Te lezen fragment
..............................

De grootste angst van veel ouders is dat ze ‘de signalen’ missen. Daar liggen de aannames onder dat die signalen helder zijn en dat het in je macht ligt om te voorkomen dat je kind drastische stappen zet. Soms kun je een positief verschil maken. Maar niet altijd. Dat onder ogen zien is verschrikkelijk moeilijk. Hoewel het tegen alle oerdriften ingaat kun je je kind niet altijd beschermen of redden. Méér controle bijvoorbeeld levert niet per se meer veiligheid op. Dat is voor de meeste ouders lastig te verdragen. Dat betekent niet dat je helemaal niks kunt doen of dat er nooit herkenbare signalen zijn. Een lijntje houden met je kind is een belangrijke beschermende factor. Verbindend gezag, een methode gebaseerd op de voorvechters van Geweldloos verzet zoals Gandhi en Martin Luther King, blijkt daarbij behulpzaam. Concreet vragen naar suïcidegedachten ook.
Alarmsignalen
Maar dan moet je dus eerst wel door hebben dat er iets aan de hand is. Veranderingen in gedrag en stemmingswisselingen kunnen belangrijke signalen zijn. Dat wil niet zeggen dat alles uit het volgende rijtje (bron: Leidraad suïcidepreventie bij jongeren) ook meteen een alarmerende risicofactor is. Vertrouw op je ‘niet pluis’ gevoel. In de leidraad gaat het over jongeren, maar deze signalen zijn ook van toepassing op (jong)volwassenen.
Je kind:
- trekt zich terug uit contacten
- functioneert minder goed op school of werk
- gaat minder naar school of werk
- doet onredelijk, reageert prikkelbaar tot agressief
- zorgt slecht voor zichzelf
- doet uitlatingen als ‘Ik zie geen toekomst meer’ en ‘Mijn leven is niet de moeite waard’
- geeft persoonlijke bezittingen weg
- gebruikt (meer) alcohol en drugs
- laat riskant gedrag zien, beschadigt zichzelf of heeft kleine ongelukjes en schrikt daar zelf niet van
- vertoont wegloop- of zwerfgedrag
- is veel met de dood bezig
- lijkt na een sombere periode opeens weer normaal te functioneren
Uit balans
Wees extra alert op signalen als er iets gebeurt dat je kind uit balans brengt. Denk bijvoorbeeld aan veranderingen in het gezin. Als ouders gaan scheiden, een familielid overlijdt of wanneer je als alleenstaande ouder weer een partner krijgt, heeft dat invloed op de onderlinge dynamiek. Starten, stoppen of wisselen van medicatie is ook zo’n bekende trigger. Lees altijd de bijsluiter en aarzel niet contact te zoeken met de arts die de medicatie voorschrijft als je zorgen hebt. Doe in ieder geval actief en expliciet navraag naar suïcidegedachten bij:
- een uiting van wanhoop
- een crisissituatie
- een ernstig verlies, ingrijpende gebeurtenissen en grote veranderingen
- een mogelijke of daadwerkelijke uithuisplaatsing
- transitiemomenten in de behandeling, zoals een wisseling van professional of groep
- een onverwachte gebeurtenis in de zorg, zoals verlenging van een opname
- gebrek aan verbetering of een verslechtering van de situatie van de jongere
- een plotse verbetering in de situatie van de jongere
- een eigen ‘niet pluis’-gevoel
Twijfel
Als je nou twijfelt, even wil sparren, of gewoon je verhaal kwijt wil aarzel dan niet om contact te zoeken met bijvoorbeeld 113. Daar zijn ze voor! Is het gevaar acuut? Bel dan 112.

..............................

Datasetfragment
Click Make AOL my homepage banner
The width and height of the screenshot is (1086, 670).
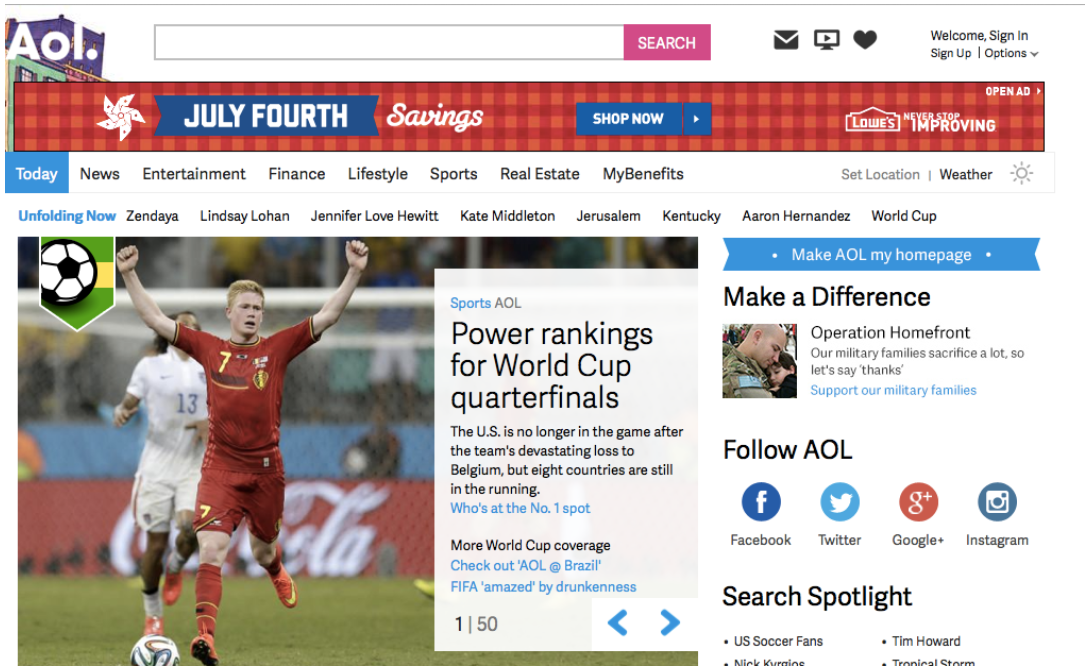click(881, 254)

..............................

Kopieer uit de tekst over signalen van suïcidegedachten bij kinderen letterlijk het deel tussen "Alarmsignalen" en "toepassing op (jong)volwassenen.", beide inbegrepen. De lijst hoeft niet gebruikt te worden.

Alarmsignalen
Maar dan moet je dus eerst wel door hebben dat er iets aan de hand is. Veranderingen in gedrag en stemmingswisselingen kunnen belangrijke signalen zijn. Dat wil niet zeggen dat alles uit het volgende rijtje (bron: Leidraad suïcidepreventie bij jongeren) ook meteen een alarmerende risicofactor is. Vertrouw op je ‘niet pluis’ gevoel. In de leidraad gaat het over jongeren, maar deze signalen zijn ook van toepassing op (jong)volwassenen.